Die Innovationen der nächsten Jahre werden auch in diesem Bereich mehr als spannend werden. Sicherlich gibt es all diese Dinge nicht von Anfang an für Kleingeld. Hightech kostet Geld. Aber im Radbereich werden Innovationen immer an untergeordnete Gruppen weitergereicht und kommen schon nach kurzer Zeit schnell in erschwingliche Preisregionen an. Ein gutes Beispiel hierfür ist die 2015er Sora-Gruppe von Shimano, die nunmehr die Technik und das Design der 105er-Gruppe der Vorjahre erhielt und zudem im Spektrum erweitert wurde.
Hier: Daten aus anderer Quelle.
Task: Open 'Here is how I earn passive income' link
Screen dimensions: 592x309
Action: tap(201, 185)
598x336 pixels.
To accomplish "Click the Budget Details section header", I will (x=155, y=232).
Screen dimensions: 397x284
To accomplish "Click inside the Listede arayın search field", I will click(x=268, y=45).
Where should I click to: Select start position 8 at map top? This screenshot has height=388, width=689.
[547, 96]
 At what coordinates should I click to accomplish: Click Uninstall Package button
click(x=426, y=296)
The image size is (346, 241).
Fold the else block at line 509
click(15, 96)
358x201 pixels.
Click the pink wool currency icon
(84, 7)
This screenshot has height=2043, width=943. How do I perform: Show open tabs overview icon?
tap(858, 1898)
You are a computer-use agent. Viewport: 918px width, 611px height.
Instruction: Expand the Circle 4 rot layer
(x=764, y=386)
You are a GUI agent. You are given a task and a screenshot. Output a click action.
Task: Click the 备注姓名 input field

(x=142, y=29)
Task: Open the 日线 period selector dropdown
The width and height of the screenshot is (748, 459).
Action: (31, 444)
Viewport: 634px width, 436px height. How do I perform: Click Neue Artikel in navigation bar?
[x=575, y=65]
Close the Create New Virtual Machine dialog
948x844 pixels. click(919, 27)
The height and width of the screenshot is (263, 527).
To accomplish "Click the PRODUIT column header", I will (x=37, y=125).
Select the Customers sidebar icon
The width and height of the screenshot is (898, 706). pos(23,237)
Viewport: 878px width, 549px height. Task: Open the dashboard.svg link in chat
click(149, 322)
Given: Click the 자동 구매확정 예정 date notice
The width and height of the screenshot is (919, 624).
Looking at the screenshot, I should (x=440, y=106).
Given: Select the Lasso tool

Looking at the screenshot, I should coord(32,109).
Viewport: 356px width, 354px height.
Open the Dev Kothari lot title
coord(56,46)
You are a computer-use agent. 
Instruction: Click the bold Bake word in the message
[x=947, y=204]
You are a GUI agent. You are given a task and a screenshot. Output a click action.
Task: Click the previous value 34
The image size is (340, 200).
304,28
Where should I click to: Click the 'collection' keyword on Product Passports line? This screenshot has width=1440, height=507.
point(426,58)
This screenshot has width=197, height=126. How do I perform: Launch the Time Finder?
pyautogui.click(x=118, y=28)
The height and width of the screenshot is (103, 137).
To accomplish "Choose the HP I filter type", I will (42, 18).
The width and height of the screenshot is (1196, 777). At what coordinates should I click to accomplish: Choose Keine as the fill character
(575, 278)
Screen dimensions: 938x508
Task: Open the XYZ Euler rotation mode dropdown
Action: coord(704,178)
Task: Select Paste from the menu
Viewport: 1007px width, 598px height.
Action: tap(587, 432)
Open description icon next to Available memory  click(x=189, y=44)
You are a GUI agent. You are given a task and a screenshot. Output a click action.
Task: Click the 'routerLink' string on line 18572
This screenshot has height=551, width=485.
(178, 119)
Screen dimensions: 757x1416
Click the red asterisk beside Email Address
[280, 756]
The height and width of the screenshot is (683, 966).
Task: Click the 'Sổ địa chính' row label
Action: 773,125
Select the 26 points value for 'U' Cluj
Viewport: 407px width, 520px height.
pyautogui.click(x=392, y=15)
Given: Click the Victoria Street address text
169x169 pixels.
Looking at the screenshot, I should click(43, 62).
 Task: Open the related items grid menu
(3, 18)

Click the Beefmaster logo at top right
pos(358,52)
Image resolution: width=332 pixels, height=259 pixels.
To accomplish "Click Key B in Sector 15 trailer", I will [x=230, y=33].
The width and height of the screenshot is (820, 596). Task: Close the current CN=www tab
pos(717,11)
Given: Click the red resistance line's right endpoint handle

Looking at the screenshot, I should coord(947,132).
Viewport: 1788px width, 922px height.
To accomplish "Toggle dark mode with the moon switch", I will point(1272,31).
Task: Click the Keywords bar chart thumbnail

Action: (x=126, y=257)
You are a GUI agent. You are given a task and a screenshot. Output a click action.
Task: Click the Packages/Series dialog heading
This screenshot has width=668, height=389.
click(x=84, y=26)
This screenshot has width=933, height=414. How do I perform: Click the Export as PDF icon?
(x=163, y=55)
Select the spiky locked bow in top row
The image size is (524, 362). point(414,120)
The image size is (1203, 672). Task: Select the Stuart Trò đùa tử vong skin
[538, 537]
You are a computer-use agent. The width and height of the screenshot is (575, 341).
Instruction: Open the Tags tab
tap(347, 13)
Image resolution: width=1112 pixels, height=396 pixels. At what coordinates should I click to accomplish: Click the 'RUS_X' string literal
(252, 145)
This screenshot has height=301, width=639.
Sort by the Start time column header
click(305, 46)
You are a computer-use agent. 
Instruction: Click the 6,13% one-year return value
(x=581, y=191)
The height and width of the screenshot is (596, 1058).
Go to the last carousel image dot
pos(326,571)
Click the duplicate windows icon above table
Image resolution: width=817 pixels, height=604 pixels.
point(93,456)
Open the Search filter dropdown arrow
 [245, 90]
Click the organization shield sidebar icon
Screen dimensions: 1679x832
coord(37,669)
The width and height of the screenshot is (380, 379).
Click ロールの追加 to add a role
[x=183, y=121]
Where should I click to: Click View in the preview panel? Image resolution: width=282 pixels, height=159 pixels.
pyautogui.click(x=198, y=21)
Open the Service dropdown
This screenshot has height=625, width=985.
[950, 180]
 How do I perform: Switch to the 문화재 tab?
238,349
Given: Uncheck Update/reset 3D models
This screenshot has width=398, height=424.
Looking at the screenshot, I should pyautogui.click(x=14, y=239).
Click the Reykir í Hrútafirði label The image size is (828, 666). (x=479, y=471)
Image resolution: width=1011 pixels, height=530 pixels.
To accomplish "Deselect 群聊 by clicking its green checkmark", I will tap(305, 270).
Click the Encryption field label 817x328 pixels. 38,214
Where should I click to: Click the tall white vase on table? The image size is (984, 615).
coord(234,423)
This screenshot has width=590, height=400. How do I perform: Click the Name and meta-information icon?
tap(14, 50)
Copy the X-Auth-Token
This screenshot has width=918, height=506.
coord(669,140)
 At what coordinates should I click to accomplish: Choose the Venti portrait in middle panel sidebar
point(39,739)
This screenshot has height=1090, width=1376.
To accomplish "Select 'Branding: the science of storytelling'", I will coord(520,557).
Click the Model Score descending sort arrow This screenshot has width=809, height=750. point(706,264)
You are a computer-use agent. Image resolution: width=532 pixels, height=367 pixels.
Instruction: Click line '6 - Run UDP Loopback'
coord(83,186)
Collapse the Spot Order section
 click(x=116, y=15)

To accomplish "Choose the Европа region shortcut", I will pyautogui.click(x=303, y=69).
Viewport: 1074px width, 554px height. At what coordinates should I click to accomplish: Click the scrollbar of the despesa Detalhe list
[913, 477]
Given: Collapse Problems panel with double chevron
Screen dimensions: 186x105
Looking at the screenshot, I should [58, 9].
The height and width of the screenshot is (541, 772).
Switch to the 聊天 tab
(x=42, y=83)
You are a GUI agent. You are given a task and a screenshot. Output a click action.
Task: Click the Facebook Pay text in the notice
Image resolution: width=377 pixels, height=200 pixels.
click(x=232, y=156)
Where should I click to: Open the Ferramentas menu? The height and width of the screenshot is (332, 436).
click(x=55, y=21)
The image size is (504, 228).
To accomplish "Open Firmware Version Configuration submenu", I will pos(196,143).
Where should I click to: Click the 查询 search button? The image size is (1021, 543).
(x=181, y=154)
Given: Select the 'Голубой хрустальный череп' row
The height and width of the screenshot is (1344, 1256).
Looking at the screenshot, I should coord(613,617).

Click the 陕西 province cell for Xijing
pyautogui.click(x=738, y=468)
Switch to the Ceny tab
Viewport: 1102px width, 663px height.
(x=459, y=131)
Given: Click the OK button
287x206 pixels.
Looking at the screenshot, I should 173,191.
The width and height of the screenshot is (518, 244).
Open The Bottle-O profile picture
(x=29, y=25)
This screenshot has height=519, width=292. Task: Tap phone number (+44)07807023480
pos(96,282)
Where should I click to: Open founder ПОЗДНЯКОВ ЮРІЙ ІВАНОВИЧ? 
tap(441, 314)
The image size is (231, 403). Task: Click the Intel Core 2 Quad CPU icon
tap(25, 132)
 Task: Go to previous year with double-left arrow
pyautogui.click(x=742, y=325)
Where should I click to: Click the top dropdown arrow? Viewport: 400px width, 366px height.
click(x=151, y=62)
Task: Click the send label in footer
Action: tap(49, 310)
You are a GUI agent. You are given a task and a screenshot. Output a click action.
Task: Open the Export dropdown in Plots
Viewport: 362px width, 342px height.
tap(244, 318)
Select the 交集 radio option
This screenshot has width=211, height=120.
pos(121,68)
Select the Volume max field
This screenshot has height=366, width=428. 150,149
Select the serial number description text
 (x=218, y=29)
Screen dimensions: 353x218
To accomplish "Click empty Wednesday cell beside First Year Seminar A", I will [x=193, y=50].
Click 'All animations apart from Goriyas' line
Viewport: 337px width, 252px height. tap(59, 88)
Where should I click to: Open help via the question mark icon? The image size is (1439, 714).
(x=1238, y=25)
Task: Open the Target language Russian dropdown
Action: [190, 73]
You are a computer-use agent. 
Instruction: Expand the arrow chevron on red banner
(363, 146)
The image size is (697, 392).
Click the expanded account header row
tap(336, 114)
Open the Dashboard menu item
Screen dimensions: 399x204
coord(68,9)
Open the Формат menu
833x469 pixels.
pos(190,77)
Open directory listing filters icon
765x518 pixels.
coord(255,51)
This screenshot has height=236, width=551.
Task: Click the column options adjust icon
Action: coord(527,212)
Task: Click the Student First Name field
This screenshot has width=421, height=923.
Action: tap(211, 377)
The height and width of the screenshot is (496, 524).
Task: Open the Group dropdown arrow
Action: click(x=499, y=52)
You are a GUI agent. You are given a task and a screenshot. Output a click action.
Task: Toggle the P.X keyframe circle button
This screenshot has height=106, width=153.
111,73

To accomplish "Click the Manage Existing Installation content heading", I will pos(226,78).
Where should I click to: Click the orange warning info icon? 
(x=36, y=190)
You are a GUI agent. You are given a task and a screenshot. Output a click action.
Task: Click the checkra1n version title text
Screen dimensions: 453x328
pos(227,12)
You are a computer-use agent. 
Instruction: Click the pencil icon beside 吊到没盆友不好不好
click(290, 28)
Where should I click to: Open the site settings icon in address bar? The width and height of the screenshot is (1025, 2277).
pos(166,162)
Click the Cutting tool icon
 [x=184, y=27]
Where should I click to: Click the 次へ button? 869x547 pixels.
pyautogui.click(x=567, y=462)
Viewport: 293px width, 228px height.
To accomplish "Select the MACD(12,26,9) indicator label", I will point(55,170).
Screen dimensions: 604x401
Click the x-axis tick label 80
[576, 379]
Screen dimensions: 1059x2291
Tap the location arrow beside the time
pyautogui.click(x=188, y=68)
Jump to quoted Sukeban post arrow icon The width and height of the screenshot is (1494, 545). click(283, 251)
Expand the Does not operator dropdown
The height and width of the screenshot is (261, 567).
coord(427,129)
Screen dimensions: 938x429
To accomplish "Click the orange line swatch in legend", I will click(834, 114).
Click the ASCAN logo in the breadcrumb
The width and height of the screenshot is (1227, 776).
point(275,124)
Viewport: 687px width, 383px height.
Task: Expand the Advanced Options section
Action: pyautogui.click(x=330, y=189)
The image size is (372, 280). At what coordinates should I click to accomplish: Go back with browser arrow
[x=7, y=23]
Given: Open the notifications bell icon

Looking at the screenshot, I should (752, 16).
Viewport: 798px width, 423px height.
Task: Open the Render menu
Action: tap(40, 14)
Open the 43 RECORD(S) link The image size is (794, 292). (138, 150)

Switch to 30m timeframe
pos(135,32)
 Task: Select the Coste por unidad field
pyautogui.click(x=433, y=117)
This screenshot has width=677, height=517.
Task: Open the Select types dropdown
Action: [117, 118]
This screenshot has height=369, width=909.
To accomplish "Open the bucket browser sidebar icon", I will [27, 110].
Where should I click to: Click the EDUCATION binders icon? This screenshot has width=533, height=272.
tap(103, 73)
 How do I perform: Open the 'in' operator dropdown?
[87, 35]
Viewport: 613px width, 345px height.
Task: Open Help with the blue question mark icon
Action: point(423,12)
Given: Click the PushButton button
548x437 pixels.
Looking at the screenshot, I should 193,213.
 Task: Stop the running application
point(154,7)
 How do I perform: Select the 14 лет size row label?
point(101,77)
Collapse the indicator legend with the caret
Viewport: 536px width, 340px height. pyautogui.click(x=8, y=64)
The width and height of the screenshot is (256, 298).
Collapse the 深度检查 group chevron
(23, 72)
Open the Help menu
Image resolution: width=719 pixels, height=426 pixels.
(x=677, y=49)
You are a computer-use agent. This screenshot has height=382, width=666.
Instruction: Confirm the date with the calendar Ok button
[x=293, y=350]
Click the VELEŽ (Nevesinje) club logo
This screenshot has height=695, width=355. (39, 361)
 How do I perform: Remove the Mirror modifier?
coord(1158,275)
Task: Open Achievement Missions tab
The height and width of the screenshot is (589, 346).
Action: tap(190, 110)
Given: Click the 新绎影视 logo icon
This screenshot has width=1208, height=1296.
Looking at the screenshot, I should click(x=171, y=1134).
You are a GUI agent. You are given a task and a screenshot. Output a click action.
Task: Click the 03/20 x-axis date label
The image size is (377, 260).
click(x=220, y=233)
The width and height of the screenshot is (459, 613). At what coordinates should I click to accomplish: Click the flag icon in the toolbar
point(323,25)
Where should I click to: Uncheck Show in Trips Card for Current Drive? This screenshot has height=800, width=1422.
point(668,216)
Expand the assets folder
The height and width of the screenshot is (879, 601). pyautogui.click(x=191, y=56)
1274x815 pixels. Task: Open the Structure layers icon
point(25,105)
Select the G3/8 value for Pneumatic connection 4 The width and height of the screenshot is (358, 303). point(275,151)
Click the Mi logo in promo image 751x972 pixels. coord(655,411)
Nachrüstkits für die DI2 sind inzwischen um die 850,-€ erhältlich und auch Powermeter-Kurbelsets oder Pedalen kann man sich inzwischen auch leisten, ohne nicht gleich ein Monatsgehalt dafür ausgeben zu müssen.
Wir können uns schon jetzt ganz leise auf viele innovative Komponenten freuen und wenn sie da sind, im Grunde auch nur davon profitieren. Erweiterung der Schaltungsbandbreite und des Fahrkomforts, Erhöhung der Sicherheit, Gewichtsreduzierung und schlichtweg auch die Verbesserung der eigenen Trainingsleistung. Was will man mehr?
Ein ABS-System an Fahrrädern? Es wird kommen. Bestimmt, irgendwann in nächster Zeit. Genauso wie Carbon-Rahmen, elektronische Schaltungen und Scheibenbremsen auch gekommen sind. Es kann durchaus noch ein paar Jahre dauern, doch der Fortschritt lässt sich nicht aufhalten.